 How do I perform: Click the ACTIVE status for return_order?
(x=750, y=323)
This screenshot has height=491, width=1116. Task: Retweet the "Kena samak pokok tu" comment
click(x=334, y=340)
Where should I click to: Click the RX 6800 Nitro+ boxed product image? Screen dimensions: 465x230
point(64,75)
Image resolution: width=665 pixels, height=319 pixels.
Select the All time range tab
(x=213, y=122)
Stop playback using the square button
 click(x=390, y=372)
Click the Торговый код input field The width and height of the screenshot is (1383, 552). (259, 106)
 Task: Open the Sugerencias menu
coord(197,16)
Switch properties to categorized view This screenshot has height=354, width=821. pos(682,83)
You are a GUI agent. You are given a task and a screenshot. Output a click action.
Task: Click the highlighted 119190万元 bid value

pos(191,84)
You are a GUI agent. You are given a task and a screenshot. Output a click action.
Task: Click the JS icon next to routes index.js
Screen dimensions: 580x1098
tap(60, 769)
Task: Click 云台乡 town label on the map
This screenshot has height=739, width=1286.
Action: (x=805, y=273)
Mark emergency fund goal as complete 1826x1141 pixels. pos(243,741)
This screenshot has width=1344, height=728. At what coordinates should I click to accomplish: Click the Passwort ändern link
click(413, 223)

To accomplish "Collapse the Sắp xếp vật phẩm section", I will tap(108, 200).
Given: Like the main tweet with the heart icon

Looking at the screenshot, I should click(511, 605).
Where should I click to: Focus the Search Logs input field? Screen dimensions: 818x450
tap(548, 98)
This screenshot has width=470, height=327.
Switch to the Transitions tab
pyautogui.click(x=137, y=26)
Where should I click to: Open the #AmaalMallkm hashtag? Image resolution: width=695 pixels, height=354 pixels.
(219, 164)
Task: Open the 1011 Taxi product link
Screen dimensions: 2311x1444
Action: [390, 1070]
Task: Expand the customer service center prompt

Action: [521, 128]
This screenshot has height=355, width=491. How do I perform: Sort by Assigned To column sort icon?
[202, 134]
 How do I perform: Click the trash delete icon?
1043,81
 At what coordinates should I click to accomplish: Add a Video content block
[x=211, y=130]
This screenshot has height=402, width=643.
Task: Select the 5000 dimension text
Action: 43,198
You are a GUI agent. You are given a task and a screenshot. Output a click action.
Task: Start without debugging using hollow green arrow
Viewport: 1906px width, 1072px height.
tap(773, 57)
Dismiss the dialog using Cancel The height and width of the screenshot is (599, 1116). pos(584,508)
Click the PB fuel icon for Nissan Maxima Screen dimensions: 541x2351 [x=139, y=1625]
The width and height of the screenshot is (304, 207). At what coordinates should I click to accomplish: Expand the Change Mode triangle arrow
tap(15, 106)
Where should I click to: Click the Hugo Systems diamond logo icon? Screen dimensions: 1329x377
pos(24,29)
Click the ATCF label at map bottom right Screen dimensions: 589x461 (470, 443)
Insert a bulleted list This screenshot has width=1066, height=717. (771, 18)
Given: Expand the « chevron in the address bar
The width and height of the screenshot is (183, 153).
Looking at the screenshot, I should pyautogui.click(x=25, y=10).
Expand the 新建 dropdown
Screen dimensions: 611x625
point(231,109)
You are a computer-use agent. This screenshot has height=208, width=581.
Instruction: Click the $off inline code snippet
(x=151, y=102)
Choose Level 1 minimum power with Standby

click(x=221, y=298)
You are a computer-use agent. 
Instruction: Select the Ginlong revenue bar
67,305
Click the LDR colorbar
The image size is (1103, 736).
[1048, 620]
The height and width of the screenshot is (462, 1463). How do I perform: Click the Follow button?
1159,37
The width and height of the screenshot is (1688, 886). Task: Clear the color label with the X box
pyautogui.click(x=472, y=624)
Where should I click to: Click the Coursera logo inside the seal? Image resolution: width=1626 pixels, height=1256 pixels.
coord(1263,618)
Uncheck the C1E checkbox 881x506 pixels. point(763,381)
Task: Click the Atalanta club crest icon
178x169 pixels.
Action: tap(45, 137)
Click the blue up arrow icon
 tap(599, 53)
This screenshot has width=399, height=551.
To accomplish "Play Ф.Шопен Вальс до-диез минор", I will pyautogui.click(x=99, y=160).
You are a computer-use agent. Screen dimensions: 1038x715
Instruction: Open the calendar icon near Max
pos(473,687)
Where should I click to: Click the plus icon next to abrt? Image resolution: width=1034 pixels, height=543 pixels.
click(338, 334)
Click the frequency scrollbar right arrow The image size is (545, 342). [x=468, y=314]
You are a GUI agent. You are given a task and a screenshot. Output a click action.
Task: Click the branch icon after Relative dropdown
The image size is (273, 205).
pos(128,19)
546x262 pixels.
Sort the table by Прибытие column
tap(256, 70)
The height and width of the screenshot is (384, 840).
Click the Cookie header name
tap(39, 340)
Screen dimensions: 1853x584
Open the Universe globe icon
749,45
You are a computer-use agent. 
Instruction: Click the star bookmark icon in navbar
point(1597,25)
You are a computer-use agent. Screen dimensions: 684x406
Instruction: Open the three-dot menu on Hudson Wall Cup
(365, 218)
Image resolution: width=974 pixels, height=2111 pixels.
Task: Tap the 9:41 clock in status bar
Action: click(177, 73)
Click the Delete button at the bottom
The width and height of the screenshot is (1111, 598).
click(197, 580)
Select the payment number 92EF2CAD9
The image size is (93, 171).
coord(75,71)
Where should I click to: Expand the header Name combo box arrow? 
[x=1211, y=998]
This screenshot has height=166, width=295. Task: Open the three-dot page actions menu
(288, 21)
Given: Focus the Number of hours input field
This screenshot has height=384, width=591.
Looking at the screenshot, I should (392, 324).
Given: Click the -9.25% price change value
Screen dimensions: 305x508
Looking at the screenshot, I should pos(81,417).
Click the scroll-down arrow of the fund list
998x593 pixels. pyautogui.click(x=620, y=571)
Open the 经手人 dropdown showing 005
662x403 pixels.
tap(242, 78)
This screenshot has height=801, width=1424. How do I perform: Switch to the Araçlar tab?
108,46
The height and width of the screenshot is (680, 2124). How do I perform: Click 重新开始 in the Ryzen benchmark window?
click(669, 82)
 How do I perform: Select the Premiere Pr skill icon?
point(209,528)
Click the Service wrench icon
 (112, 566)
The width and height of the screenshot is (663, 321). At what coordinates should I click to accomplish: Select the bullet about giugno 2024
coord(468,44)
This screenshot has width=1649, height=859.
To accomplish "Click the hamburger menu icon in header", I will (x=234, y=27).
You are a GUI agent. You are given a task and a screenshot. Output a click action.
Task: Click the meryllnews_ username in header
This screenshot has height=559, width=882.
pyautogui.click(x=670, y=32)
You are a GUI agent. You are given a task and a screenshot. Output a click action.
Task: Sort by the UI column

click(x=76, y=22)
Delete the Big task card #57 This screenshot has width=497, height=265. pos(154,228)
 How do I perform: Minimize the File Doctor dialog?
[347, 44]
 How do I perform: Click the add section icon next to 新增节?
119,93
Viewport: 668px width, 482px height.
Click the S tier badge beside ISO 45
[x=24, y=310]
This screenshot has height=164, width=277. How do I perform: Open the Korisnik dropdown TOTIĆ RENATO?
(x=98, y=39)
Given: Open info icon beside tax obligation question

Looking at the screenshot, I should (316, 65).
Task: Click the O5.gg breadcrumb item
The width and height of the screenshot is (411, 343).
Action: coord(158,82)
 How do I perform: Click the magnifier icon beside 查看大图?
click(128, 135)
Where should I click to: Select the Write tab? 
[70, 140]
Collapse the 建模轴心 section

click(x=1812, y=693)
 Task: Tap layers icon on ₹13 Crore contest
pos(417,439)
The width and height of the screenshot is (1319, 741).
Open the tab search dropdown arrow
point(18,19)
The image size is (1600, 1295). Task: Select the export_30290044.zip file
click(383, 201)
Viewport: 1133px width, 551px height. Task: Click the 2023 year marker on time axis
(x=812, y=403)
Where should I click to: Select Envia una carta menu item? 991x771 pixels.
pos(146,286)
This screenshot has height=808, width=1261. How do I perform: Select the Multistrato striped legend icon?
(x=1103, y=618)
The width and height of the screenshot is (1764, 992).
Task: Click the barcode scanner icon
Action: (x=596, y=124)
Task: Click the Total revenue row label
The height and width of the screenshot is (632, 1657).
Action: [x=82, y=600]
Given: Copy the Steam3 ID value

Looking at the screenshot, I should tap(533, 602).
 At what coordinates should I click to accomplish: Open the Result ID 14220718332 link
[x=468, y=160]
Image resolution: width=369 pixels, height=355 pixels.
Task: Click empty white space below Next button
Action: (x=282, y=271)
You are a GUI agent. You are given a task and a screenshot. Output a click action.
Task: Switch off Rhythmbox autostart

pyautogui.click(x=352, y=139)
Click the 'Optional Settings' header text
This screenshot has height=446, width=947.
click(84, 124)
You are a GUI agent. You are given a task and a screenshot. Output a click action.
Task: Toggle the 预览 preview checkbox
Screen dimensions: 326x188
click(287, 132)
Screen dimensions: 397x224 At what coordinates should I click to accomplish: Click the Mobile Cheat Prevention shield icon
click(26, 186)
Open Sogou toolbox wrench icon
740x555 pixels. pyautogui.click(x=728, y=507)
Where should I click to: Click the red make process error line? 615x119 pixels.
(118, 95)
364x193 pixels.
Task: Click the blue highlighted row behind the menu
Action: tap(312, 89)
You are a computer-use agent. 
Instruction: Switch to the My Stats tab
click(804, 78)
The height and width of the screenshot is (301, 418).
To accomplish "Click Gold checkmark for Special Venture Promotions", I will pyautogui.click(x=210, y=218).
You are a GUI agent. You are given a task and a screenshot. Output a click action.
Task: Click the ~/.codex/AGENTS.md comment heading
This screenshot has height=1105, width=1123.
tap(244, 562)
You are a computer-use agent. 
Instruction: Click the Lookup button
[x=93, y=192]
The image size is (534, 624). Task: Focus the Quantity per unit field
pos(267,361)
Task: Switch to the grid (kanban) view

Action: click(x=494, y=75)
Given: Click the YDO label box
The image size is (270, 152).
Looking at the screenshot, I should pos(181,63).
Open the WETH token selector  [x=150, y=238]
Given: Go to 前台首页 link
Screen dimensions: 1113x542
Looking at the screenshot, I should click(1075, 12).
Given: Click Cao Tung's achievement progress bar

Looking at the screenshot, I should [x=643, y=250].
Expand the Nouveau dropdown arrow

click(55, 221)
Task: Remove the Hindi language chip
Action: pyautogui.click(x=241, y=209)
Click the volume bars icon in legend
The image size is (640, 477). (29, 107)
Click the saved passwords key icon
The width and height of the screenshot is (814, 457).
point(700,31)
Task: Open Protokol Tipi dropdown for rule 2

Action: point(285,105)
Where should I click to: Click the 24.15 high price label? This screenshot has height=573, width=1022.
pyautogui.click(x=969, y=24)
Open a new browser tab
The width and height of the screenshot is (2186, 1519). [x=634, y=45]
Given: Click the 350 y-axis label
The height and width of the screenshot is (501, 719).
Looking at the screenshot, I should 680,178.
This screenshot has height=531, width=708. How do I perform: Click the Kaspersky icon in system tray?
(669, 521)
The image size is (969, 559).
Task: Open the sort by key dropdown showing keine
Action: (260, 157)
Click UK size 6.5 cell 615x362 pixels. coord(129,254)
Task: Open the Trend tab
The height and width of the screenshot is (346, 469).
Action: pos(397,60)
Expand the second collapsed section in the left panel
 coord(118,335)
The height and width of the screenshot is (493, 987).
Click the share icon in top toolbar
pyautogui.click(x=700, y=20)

> [What is expected]: Print the stretch of records from the line containing "Delete the Big" through the line containing "Looking at the screenshot, I should (316, 65).", copying each line unchanged.

> [Written response]:
Delete the Big task card #57 This screenshot has width=497, height=265. pos(154,228)
 How do I perform: Minimize the File Doctor dialog?
[347, 44]
 How do I perform: Click the add section icon next to 新增节?
119,93
Viewport: 668px width, 482px height.
Click the S tier badge beside ISO 45
[x=24, y=310]
This screenshot has height=164, width=277. How do I perform: Open the Korisnik dropdown TOTIĆ RENATO?
(x=98, y=39)
Given: Open info icon beside tax obligation question

Looking at the screenshot, I should (316, 65).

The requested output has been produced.